▼▼▼
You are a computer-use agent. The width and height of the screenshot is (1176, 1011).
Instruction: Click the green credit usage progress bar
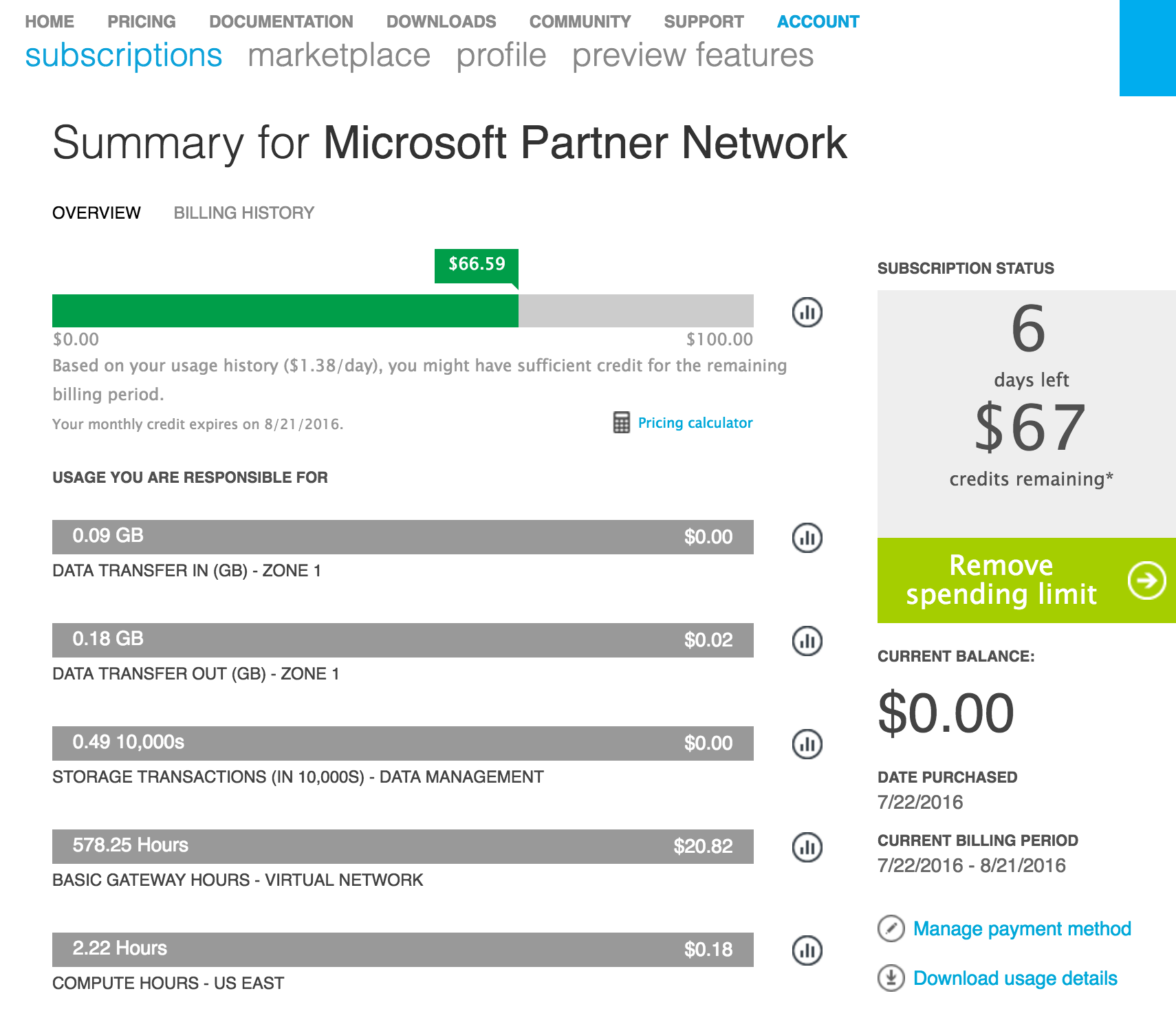(x=285, y=311)
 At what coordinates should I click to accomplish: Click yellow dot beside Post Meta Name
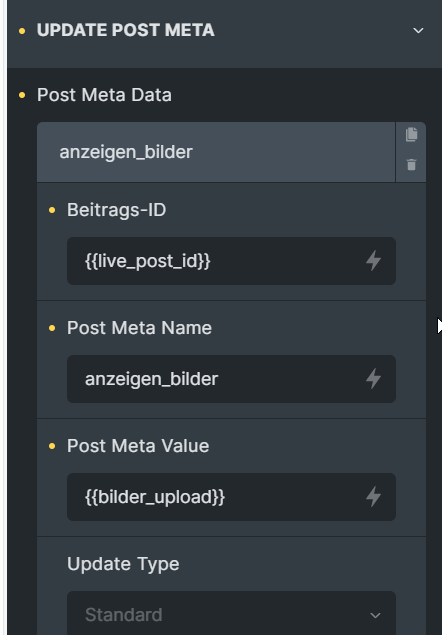tap(52, 328)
▲▲▲
▶ [TASK INSTRUCTIONS]: Put each line of the entries above in a numbered list. Skip blank lines and leave out the pictures.

▶ [SOLUTION TO THE EXERCISE]:
1. You are a computer-use agent. The width and height of the screenshot is (1176, 1011).
2. Instruction: Click the green credit usage progress bar
3. (x=285, y=311)
4.  At what coordinates should I click to accomplish: Click yellow dot beside Post Meta Name
5. tap(52, 328)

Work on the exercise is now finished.